Copy out each of the rows below line for line, without changing anything.

* BEGIN *

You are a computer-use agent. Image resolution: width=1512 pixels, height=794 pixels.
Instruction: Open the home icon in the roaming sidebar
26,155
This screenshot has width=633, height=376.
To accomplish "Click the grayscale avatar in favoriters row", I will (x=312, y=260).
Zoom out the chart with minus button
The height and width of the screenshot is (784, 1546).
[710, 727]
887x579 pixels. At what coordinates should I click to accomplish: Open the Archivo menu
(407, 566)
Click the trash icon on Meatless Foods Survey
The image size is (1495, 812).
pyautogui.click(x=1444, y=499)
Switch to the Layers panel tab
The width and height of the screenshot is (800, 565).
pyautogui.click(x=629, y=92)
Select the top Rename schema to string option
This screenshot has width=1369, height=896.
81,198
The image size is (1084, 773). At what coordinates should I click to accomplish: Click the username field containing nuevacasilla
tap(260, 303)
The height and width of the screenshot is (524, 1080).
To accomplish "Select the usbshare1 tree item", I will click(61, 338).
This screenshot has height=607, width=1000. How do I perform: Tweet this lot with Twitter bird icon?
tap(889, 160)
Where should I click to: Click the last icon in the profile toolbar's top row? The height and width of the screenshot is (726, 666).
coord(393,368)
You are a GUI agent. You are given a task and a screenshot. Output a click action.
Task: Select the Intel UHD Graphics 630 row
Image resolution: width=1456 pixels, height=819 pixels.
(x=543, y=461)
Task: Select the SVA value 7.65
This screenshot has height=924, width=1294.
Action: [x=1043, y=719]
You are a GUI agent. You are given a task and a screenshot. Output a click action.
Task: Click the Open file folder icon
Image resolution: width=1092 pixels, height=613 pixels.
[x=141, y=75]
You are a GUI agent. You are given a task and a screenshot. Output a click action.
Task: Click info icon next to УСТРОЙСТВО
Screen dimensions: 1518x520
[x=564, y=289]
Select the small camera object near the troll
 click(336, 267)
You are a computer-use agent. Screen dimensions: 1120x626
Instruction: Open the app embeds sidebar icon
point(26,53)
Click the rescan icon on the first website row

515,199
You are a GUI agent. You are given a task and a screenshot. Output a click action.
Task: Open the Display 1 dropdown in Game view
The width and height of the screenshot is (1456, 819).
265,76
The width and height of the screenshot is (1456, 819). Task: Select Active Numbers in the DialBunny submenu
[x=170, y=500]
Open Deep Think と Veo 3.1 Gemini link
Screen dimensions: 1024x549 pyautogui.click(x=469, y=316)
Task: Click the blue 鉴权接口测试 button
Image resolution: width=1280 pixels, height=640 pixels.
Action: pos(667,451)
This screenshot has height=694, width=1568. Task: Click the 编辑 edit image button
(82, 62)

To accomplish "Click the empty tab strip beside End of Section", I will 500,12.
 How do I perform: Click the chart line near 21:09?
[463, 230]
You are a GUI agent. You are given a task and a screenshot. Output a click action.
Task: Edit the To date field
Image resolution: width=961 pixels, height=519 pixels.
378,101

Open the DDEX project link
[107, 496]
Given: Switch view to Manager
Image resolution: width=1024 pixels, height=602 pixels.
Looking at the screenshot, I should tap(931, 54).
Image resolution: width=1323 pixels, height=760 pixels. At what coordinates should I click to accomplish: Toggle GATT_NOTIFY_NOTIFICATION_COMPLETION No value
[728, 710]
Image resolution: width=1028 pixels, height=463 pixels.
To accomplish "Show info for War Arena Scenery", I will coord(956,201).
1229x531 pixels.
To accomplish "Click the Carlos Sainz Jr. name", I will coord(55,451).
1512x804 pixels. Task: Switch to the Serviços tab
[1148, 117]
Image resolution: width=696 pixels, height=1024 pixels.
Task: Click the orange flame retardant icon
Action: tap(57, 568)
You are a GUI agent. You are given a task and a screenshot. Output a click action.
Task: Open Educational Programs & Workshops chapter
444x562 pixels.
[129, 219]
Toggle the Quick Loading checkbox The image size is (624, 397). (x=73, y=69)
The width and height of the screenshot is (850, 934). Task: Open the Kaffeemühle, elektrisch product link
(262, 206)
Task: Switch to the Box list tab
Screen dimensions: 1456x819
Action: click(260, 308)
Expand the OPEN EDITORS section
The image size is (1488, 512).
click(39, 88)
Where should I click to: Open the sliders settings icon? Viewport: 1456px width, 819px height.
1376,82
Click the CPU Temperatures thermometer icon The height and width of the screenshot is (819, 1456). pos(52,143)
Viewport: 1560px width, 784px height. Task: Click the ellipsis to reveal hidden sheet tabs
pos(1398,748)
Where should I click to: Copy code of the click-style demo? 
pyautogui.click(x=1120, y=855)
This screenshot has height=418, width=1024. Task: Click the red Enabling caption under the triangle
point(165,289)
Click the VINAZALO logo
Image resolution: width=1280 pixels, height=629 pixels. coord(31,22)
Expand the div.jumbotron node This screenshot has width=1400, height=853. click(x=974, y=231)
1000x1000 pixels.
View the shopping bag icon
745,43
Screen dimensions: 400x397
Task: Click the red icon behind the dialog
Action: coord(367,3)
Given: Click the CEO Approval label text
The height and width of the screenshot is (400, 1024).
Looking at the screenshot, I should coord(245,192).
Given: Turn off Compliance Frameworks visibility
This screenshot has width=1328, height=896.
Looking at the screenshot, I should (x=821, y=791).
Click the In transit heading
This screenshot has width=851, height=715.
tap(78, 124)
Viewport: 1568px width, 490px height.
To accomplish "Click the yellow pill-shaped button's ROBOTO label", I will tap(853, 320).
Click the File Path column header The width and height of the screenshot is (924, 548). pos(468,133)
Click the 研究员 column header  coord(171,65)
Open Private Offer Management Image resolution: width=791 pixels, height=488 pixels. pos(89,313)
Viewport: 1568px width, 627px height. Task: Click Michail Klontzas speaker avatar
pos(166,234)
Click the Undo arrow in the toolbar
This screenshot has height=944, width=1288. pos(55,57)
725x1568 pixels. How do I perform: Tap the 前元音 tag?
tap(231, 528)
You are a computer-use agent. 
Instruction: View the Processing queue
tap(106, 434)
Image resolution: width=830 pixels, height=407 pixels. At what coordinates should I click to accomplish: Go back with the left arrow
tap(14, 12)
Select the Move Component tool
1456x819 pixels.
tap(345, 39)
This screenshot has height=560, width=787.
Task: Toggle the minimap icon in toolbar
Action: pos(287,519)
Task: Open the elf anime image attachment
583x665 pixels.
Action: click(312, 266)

* END *

§ Answer below
You are a computer-use agent. Image resolution: width=1512 pixels, height=794 pixels.
Instruction: Open the home icon in the roaming sidebar
26,155
This screenshot has width=633, height=376.
To accomplish "Click the grayscale avatar in favoriters row", I will (x=312, y=260).
Zoom out the chart with minus button
The height and width of the screenshot is (784, 1546).
[710, 727]
887x579 pixels. At what coordinates should I click to accomplish: Open the Archivo menu
(407, 566)
Click the trash icon on Meatless Foods Survey
The image size is (1495, 812).
pyautogui.click(x=1444, y=499)
Switch to the Layers panel tab
The width and height of the screenshot is (800, 565).
pyautogui.click(x=629, y=92)
Select the top Rename schema to string option
This screenshot has width=1369, height=896.
81,198
The image size is (1084, 773). At what coordinates should I click to accomplish: Click the username field containing nuevacasilla
tap(260, 303)
The height and width of the screenshot is (524, 1080).
To accomplish "Select the usbshare1 tree item", I will click(61, 338).
This screenshot has height=607, width=1000. How do I perform: Tweet this lot with Twitter bird icon?
tap(889, 160)
Where should I click to: Click the last icon in the profile toolbar's top row? The height and width of the screenshot is (726, 666).
coord(393,368)
You are a GUI agent. You are given a task and a screenshot. Output a click action.
Task: Select the Intel UHD Graphics 630 row
Image resolution: width=1456 pixels, height=819 pixels.
(x=543, y=461)
Task: Select the SVA value 7.65
This screenshot has height=924, width=1294.
Action: [x=1043, y=719]
You are a GUI agent. You are given a task and a screenshot. Output a click action.
Task: Click the Open file folder icon
Image resolution: width=1092 pixels, height=613 pixels.
[x=141, y=75]
You are a GUI agent. You are given a task and a screenshot. Output a click action.
Task: Click info icon next to УСТРОЙСТВО
Screen dimensions: 1518x520
[x=564, y=289]
Select the small camera object near the troll
 click(336, 267)
You are a computer-use agent. Screen dimensions: 1120x626
Instruction: Open the app embeds sidebar icon
point(26,53)
Click the rescan icon on the first website row

515,199
You are a GUI agent. You are given a task and a screenshot. Output a click action.
Task: Open the Display 1 dropdown in Game view
The width and height of the screenshot is (1456, 819).
265,76
The width and height of the screenshot is (1456, 819). Task: Select Active Numbers in the DialBunny submenu
[x=170, y=500]
Open Deep Think と Veo 3.1 Gemini link
Screen dimensions: 1024x549 pyautogui.click(x=469, y=316)
Task: Click the blue 鉴权接口测试 button
Image resolution: width=1280 pixels, height=640 pixels.
Action: pos(667,451)
This screenshot has height=694, width=1568. Task: Click the 编辑 edit image button
(82, 62)

To accomplish "Click the empty tab strip beside End of Section", I will 500,12.
 How do I perform: Click the chart line near 21:09?
[463, 230]
You are a GUI agent. You are given a task and a screenshot. Output a click action.
Task: Edit the To date field
Image resolution: width=961 pixels, height=519 pixels.
378,101

Open the DDEX project link
[107, 496]
Given: Switch view to Manager
Image resolution: width=1024 pixels, height=602 pixels.
Looking at the screenshot, I should tap(931, 54).
Image resolution: width=1323 pixels, height=760 pixels. At what coordinates should I click to accomplish: Toggle GATT_NOTIFY_NOTIFICATION_COMPLETION No value
[728, 710]
Image resolution: width=1028 pixels, height=463 pixels.
To accomplish "Show info for War Arena Scenery", I will coord(956,201).
1229x531 pixels.
To accomplish "Click the Carlos Sainz Jr. name", I will coord(55,451).
1512x804 pixels. Task: Switch to the Serviços tab
[1148, 117]
Image resolution: width=696 pixels, height=1024 pixels.
Task: Click the orange flame retardant icon
Action: tap(57, 568)
You are a GUI agent. You are given a task and a screenshot. Output a click action.
Task: Open Educational Programs & Workshops chapter
444x562 pixels.
[129, 219]
Toggle the Quick Loading checkbox The image size is (624, 397). (x=73, y=69)
The width and height of the screenshot is (850, 934). Task: Open the Kaffeemühle, elektrisch product link
(262, 206)
Task: Switch to the Box list tab
Screen dimensions: 1456x819
Action: click(260, 308)
Expand the OPEN EDITORS section
The image size is (1488, 512).
click(39, 88)
Where should I click to: Open the sliders settings icon? Viewport: 1456px width, 819px height.
1376,82
Click the CPU Temperatures thermometer icon The height and width of the screenshot is (819, 1456). pos(52,143)
Viewport: 1560px width, 784px height. Task: Click the ellipsis to reveal hidden sheet tabs
pos(1398,748)
Where should I click to: Copy code of the click-style demo? 
pyautogui.click(x=1120, y=855)
This screenshot has height=418, width=1024. Task: Click the red Enabling caption under the triangle
point(165,289)
Click the VINAZALO logo
Image resolution: width=1280 pixels, height=629 pixels. coord(31,22)
Expand the div.jumbotron node This screenshot has width=1400, height=853. click(x=974, y=231)
1000x1000 pixels.
View the shopping bag icon
745,43
Screen dimensions: 400x397
Task: Click the red icon behind the dialog
Action: coord(367,3)
Given: Click the CEO Approval label text
The height and width of the screenshot is (400, 1024).
Looking at the screenshot, I should coord(245,192).
Given: Turn off Compliance Frameworks visibility
This screenshot has width=1328, height=896.
Looking at the screenshot, I should (x=821, y=791).
Click the In transit heading
This screenshot has width=851, height=715.
tap(78, 124)
Viewport: 1568px width, 490px height.
To accomplish "Click the yellow pill-shaped button's ROBOTO label", I will tap(853, 320).
Click the File Path column header The width and height of the screenshot is (924, 548). pos(468,133)
Click the 研究员 column header  coord(171,65)
Open Private Offer Management Image resolution: width=791 pixels, height=488 pixels. pos(89,313)
Viewport: 1568px width, 627px height. Task: Click Michail Klontzas speaker avatar
pos(166,234)
Click the Undo arrow in the toolbar
This screenshot has height=944, width=1288. pos(55,57)
725x1568 pixels. How do I perform: Tap the 前元音 tag?
tap(231, 528)
You are a computer-use agent. 
Instruction: View the Processing queue
tap(106, 434)
Image resolution: width=830 pixels, height=407 pixels. At what coordinates should I click to accomplish: Go back with the left arrow
tap(14, 12)
Select the Move Component tool
1456x819 pixels.
tap(345, 39)
This screenshot has height=560, width=787.
Task: Toggle the minimap icon in toolbar
Action: pos(287,519)
Task: Open the elf anime image attachment
583x665 pixels.
Action: click(312, 266)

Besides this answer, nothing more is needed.